Output exactly the lines below, starting with the line that has "Full Name (877, 1210)" and going on through the line that has "Jul 16,2026 (911, 992)", both included, and no other lines.
[Available records — start]
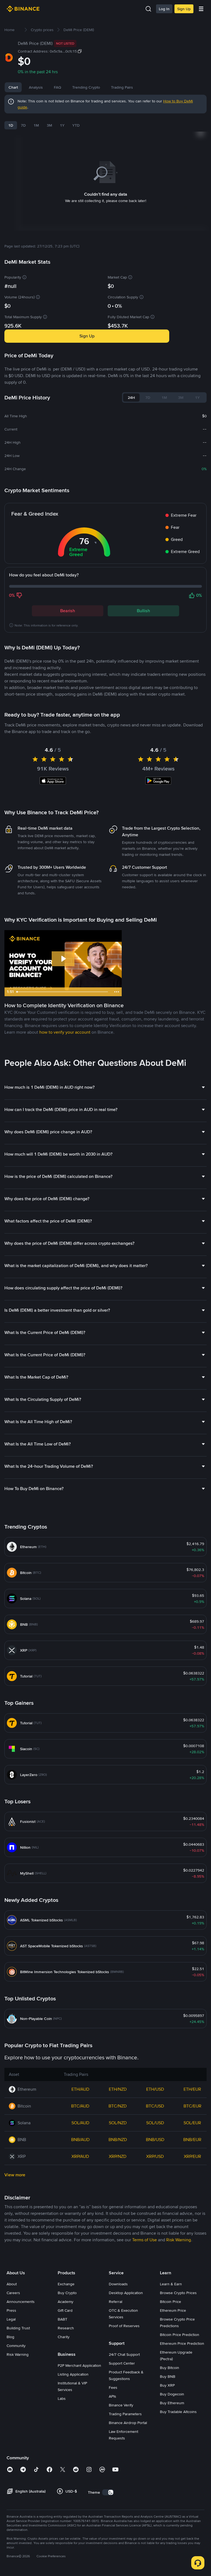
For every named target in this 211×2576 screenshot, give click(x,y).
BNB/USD (155, 2139)
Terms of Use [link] (144, 2240)
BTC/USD (155, 2106)
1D (10, 125)
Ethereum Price (173, 2310)
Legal (11, 2319)
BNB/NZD (118, 2139)
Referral (115, 2301)
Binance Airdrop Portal (128, 2422)
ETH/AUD (80, 2089)
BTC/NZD (118, 2106)
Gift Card (65, 2310)
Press (11, 2310)
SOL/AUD (80, 2123)
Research (66, 2328)
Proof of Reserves (124, 2325)
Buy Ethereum (172, 2402)
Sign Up (184, 8)
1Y (62, 125)
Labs (62, 2398)
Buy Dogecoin (172, 2394)
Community (16, 2345)
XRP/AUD (80, 2156)
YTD (76, 125)
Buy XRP (167, 2385)
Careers (13, 2292)
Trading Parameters (125, 2413)
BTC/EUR (192, 2106)
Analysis (36, 87)
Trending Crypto (86, 87)
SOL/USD (155, 2123)
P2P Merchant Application (79, 2365)
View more (14, 2175)
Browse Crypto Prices (178, 2292)
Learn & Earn (171, 2283)
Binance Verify (121, 2405)
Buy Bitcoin (169, 2367)
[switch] (108, 2492)
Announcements (21, 2301)
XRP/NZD (117, 2156)
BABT (62, 2319)
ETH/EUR (192, 2089)
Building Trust (18, 2328)
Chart (13, 87)
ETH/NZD (118, 2089)
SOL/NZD (118, 2123)
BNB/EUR (192, 2139)
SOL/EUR (192, 2123)
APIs (112, 2396)
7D (23, 125)
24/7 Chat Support (124, 2354)
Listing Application (73, 2374)
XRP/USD (155, 2156)
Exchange (66, 2283)
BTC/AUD (80, 2106)
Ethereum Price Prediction (182, 2343)
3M (49, 125)
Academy (65, 2301)
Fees (113, 2387)
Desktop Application (126, 2292)
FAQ (57, 87)
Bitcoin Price (170, 2301)
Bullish (143, 611)
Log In (164, 8)
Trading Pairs (122, 87)
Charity (64, 2336)
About (12, 2283)
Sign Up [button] (87, 336)
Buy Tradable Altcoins (178, 2411)
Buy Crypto (67, 2292)
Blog (10, 2336)
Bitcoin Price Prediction (179, 2334)
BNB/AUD (80, 2139)
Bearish (67, 611)
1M (36, 125)
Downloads (118, 2283)
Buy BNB (167, 2376)
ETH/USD (155, 2089)
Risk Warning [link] (178, 2240)
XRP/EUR (192, 2156)
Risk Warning (18, 2354)
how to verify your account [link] (64, 1032)
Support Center (122, 2363)
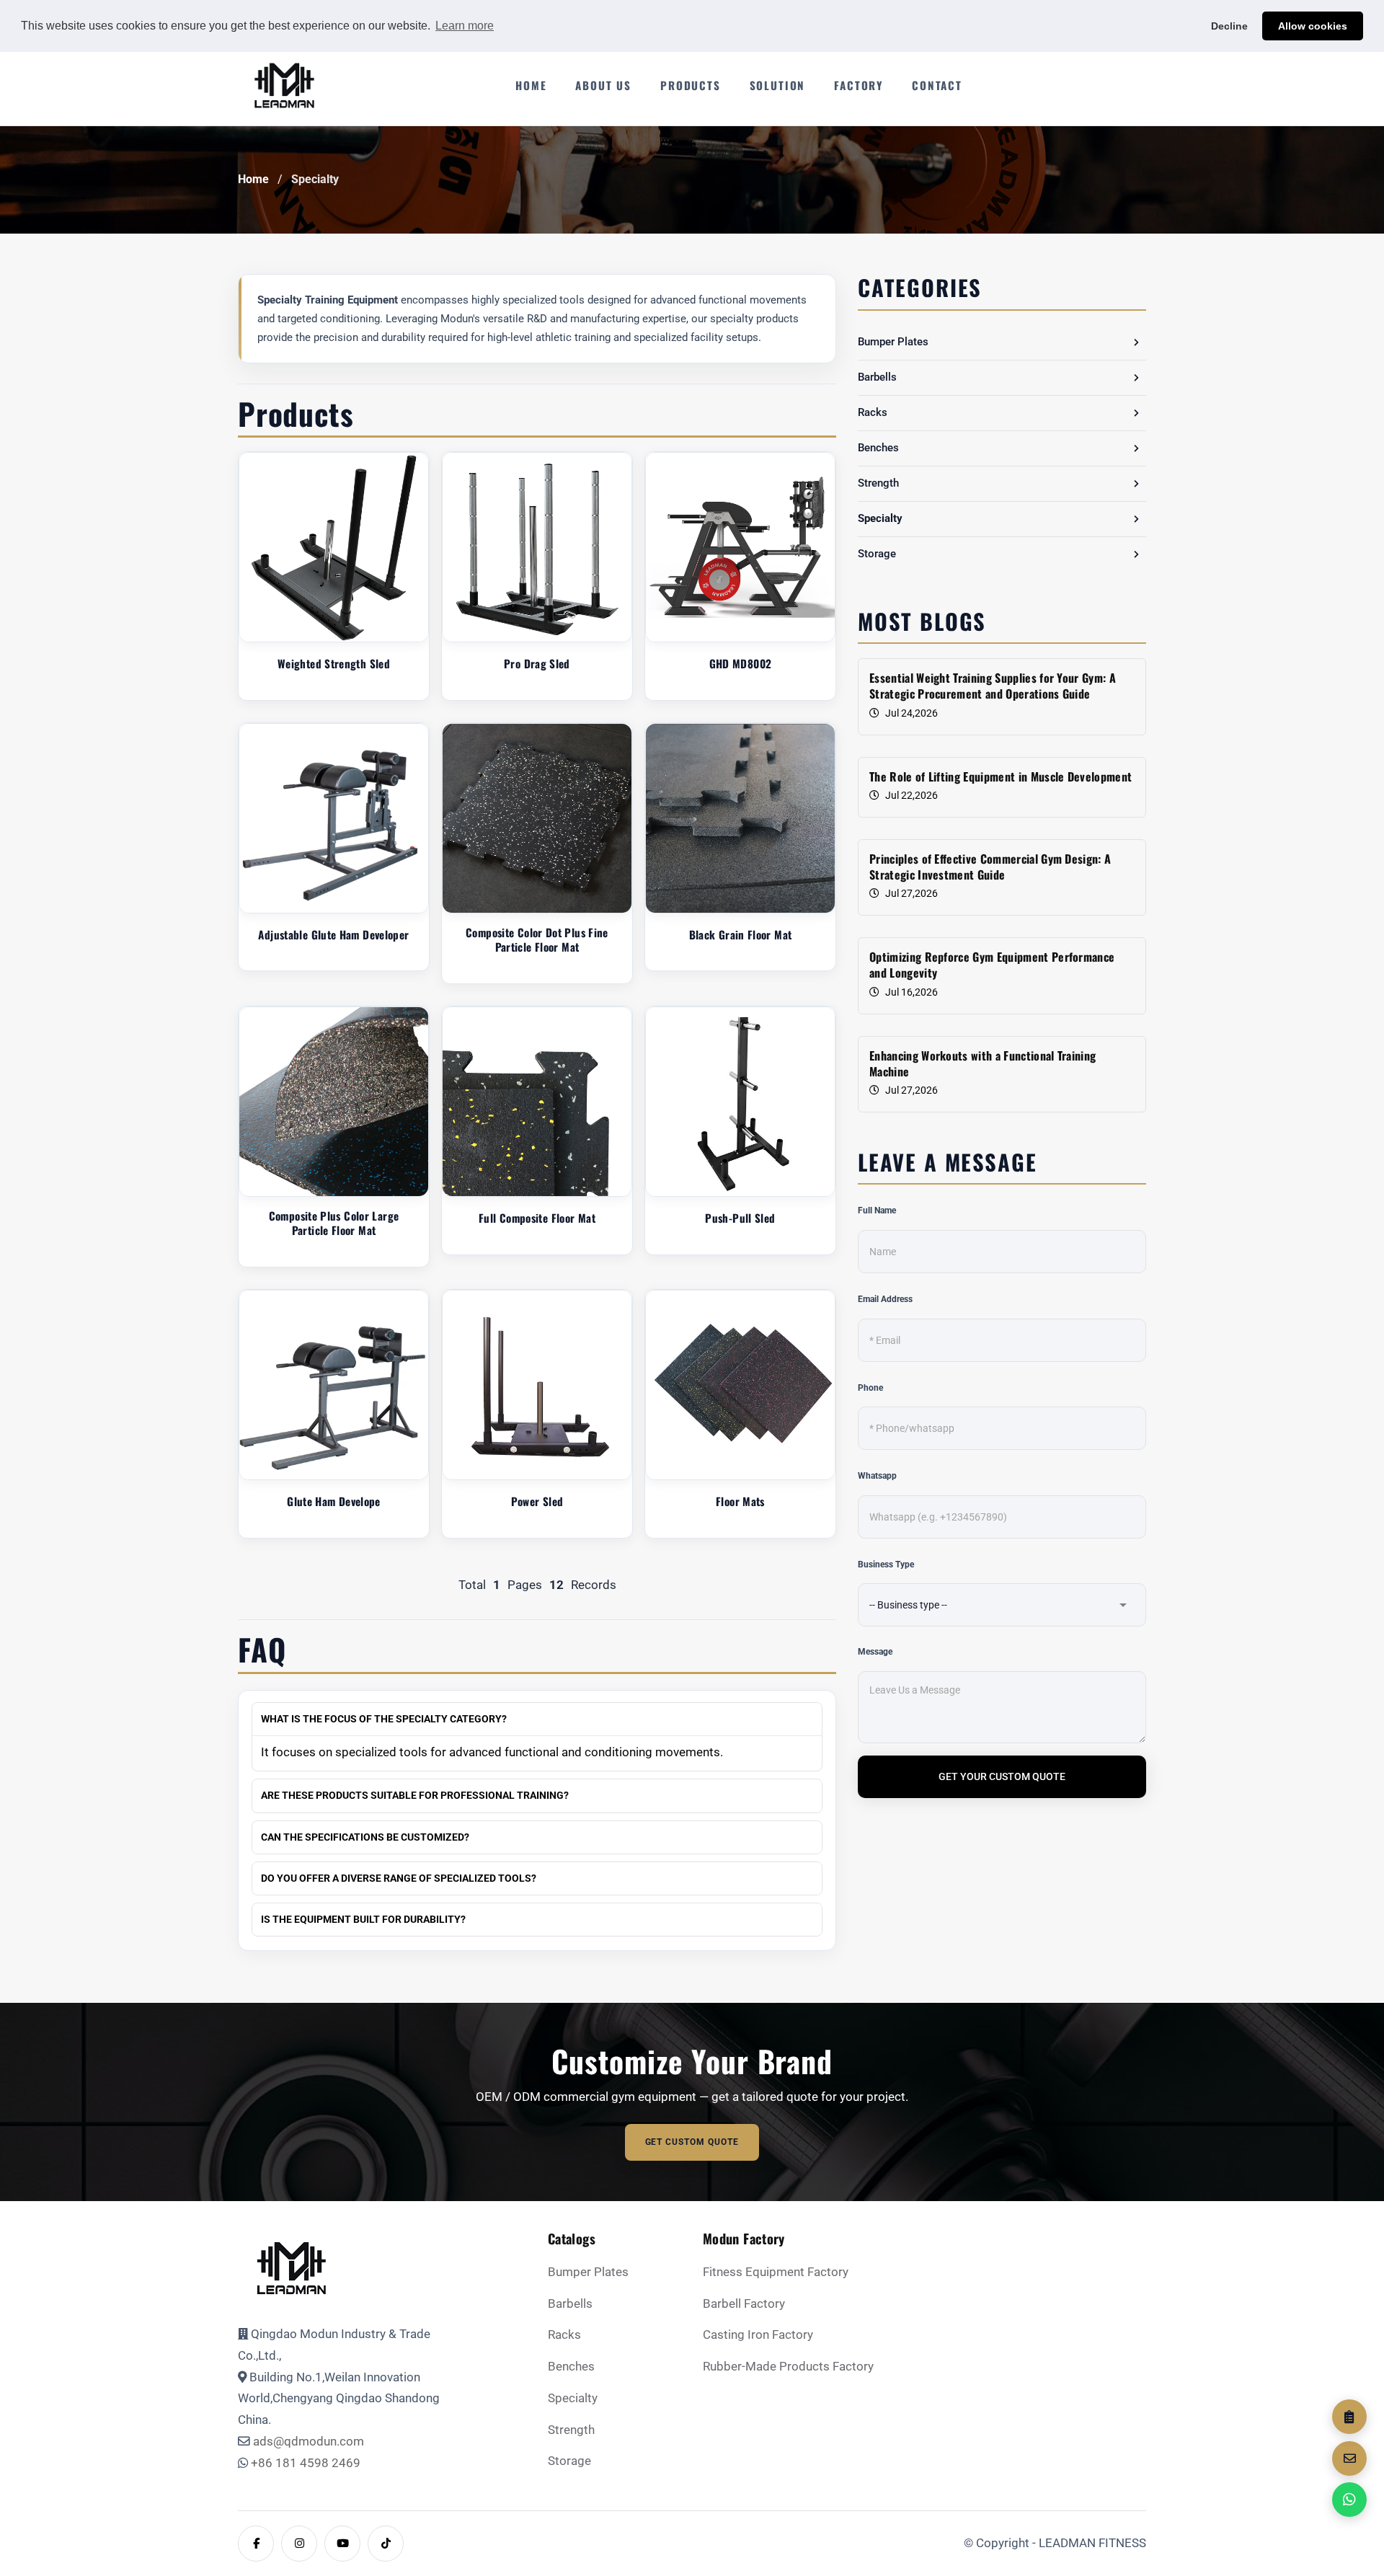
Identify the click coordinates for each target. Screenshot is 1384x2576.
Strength (878, 483)
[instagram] (299, 2544)
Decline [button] (1229, 26)
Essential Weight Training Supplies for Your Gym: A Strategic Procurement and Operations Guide (992, 686)
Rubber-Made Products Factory (788, 2366)
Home (253, 179)
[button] (1136, 342)
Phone (870, 1388)
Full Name (877, 1210)
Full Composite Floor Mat (537, 1218)
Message (875, 1652)
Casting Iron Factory (758, 2335)
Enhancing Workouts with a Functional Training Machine (982, 1064)
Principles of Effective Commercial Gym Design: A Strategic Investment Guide (990, 867)
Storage (877, 553)
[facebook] (256, 2544)
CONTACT (937, 85)
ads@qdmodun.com (308, 2441)
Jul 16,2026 (911, 992)
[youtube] (342, 2544)
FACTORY (858, 85)
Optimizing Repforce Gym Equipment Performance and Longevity (991, 965)
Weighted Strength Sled (334, 663)
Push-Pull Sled (740, 1218)
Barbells (877, 377)
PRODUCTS (690, 85)
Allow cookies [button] (1312, 26)
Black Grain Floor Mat (740, 934)
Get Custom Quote (692, 2141)
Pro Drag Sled (537, 663)
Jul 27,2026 (911, 893)
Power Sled (537, 1501)
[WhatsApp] (1349, 2499)
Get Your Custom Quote (1002, 1776)
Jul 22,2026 (911, 795)
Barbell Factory (744, 2304)
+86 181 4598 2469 (305, 2463)
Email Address (885, 1299)
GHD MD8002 (740, 663)
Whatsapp (877, 1476)
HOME (530, 85)
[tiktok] (386, 2544)
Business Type (886, 1564)
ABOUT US (603, 85)
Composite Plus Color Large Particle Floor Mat (334, 1223)
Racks (872, 412)
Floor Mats (740, 1501)
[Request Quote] (1349, 2416)
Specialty (315, 179)
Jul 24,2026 (911, 713)
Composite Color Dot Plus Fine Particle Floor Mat (537, 940)
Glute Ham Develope (334, 1501)
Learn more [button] (464, 25)
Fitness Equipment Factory (775, 2272)
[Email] (1349, 2458)
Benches (878, 447)
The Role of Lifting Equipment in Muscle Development (1000, 776)
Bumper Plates (893, 341)
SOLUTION (778, 85)
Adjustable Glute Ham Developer (333, 934)
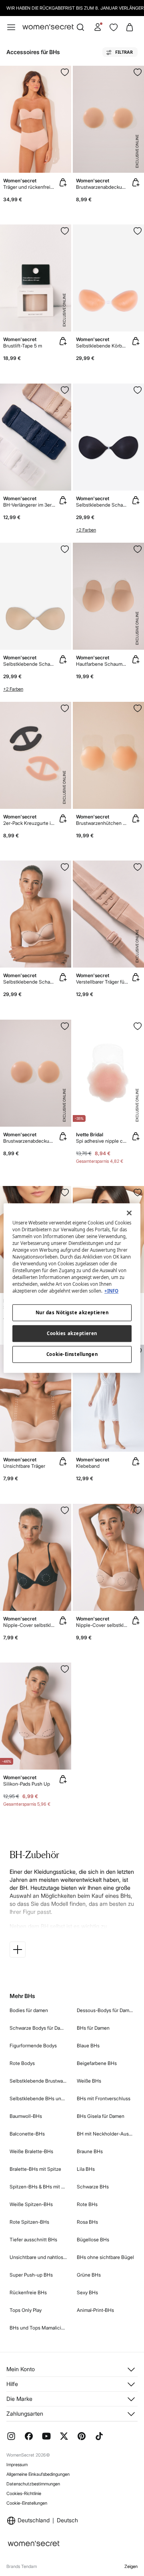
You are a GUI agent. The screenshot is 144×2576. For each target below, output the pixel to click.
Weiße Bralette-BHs (31, 2151)
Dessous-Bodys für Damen (105, 2010)
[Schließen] (129, 1213)
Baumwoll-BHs (26, 2116)
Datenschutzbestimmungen (33, 2484)
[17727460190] (137, 1192)
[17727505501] (137, 1026)
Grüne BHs (89, 2275)
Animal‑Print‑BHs (95, 2310)
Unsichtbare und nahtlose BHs (38, 2257)
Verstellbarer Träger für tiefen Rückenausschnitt (102, 982)
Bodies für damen (29, 2010)
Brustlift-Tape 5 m (22, 346)
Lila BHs (86, 2169)
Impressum (17, 2464)
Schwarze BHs (93, 2187)
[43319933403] (137, 549)
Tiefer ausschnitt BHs (33, 2240)
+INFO (111, 1291)
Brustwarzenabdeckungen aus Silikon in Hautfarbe (102, 187)
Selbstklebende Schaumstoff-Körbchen (29, 982)
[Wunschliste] (114, 27)
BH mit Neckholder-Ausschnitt (105, 2134)
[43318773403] (137, 231)
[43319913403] (137, 72)
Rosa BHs (87, 2222)
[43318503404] (65, 549)
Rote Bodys (22, 2063)
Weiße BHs (89, 2081)
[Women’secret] (48, 27)
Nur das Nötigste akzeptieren (72, 1312)
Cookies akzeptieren (72, 1333)
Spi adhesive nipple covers (102, 1141)
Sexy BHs (87, 2292)
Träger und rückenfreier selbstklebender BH (29, 187)
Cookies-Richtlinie (23, 2493)
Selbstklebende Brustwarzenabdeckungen (38, 2081)
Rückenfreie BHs (28, 2292)
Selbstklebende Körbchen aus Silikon (102, 346)
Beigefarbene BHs (97, 2063)
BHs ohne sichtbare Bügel (105, 2257)
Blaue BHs (88, 2046)
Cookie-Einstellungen (26, 2503)
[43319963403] (137, 867)
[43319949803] (65, 708)
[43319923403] (65, 1026)
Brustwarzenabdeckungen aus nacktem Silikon (29, 1141)
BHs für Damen (93, 2028)
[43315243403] (65, 1510)
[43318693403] (65, 867)
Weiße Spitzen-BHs (31, 2204)
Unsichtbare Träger (24, 1466)
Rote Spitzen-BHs (29, 2222)
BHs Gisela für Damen (100, 2116)
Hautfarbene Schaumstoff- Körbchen (102, 664)
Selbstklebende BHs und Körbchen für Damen (38, 2098)
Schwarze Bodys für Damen (38, 2028)
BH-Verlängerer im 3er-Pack (29, 505)
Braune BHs (90, 2151)
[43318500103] (137, 390)
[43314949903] (137, 1510)
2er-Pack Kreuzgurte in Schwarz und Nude (29, 823)
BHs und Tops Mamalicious (38, 2328)
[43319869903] (137, 708)
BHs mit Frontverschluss (103, 2098)
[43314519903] (65, 1669)
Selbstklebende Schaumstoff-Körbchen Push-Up (102, 505)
[Available records — finish]
== Answer for this exercise ==
Full Name (877, 1210)
Full Composite Floor Mat (537, 1218)
Message (875, 1652)
Casting Iron Factory (758, 2335)
Enhancing Workouts with a Functional Training Machine (982, 1064)
Principles of Effective Commercial Gym Design: A Strategic Investment Guide (990, 867)
Storage (877, 553)
[facebook] (256, 2544)
CONTACT (937, 85)
ads@qdmodun.com (308, 2441)
Jul 16,2026 (911, 992)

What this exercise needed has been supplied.